> [The exercise]
Copy each of the records below exactly as it stands, line for line, without altering anything.

- - - - -

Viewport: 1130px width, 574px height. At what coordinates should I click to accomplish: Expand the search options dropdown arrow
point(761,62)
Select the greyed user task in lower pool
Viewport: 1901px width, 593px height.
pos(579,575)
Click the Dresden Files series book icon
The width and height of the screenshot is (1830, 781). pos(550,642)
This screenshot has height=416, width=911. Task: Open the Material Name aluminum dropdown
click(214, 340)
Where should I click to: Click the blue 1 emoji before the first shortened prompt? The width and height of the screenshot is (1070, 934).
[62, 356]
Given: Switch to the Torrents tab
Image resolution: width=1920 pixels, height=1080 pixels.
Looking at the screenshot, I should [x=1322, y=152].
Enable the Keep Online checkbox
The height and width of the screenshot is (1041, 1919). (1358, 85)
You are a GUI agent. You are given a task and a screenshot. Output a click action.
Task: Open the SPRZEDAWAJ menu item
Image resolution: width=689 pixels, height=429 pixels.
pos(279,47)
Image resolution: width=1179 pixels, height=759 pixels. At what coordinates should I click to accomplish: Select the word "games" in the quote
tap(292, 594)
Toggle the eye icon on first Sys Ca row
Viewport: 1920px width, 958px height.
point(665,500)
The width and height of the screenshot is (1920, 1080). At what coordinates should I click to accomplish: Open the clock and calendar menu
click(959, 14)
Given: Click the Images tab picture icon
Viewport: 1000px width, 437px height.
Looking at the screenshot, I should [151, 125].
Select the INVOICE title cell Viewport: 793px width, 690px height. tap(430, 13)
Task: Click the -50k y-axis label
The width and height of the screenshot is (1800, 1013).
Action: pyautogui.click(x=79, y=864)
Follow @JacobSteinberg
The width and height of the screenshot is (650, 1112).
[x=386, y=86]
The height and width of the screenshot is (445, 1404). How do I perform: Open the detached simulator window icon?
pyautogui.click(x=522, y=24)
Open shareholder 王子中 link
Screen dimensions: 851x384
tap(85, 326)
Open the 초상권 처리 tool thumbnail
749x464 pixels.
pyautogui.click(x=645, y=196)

- - - - -

> [Written response]
Viewport: 1130px width, 574px height. At what coordinates should I click to accomplish: Expand the search options dropdown arrow
point(761,62)
Select the greyed user task in lower pool
Viewport: 1901px width, 593px height.
pos(579,575)
Click the Dresden Files series book icon
The width and height of the screenshot is (1830, 781). pos(550,642)
This screenshot has height=416, width=911. Task: Open the Material Name aluminum dropdown
click(214, 340)
Where should I click to: Click the blue 1 emoji before the first shortened prompt? The width and height of the screenshot is (1070, 934).
[62, 356]
Given: Switch to the Torrents tab
Image resolution: width=1920 pixels, height=1080 pixels.
Looking at the screenshot, I should [x=1322, y=152].
Enable the Keep Online checkbox
The height and width of the screenshot is (1041, 1919). (1358, 85)
You are a GUI agent. You are given a task and a screenshot. Output a click action.
Task: Open the SPRZEDAWAJ menu item
Image resolution: width=689 pixels, height=429 pixels.
pos(279,47)
Image resolution: width=1179 pixels, height=759 pixels. At what coordinates should I click to accomplish: Select the word "games" in the quote
tap(292, 594)
Toggle the eye icon on first Sys Ca row
Viewport: 1920px width, 958px height.
point(665,500)
The width and height of the screenshot is (1920, 1080). At what coordinates should I click to accomplish: Open the clock and calendar menu
click(959, 14)
Given: Click the Images tab picture icon
Viewport: 1000px width, 437px height.
Looking at the screenshot, I should [151, 125].
Select the INVOICE title cell Viewport: 793px width, 690px height. tap(430, 13)
Task: Click the -50k y-axis label
The width and height of the screenshot is (1800, 1013).
Action: pyautogui.click(x=79, y=864)
Follow @JacobSteinberg
The width and height of the screenshot is (650, 1112).
[x=386, y=86]
The height and width of the screenshot is (445, 1404). How do I perform: Open the detached simulator window icon?
pyautogui.click(x=522, y=24)
Open shareholder 王子中 link
Screen dimensions: 851x384
tap(85, 326)
Open the 초상권 처리 tool thumbnail
749x464 pixels.
pyautogui.click(x=645, y=196)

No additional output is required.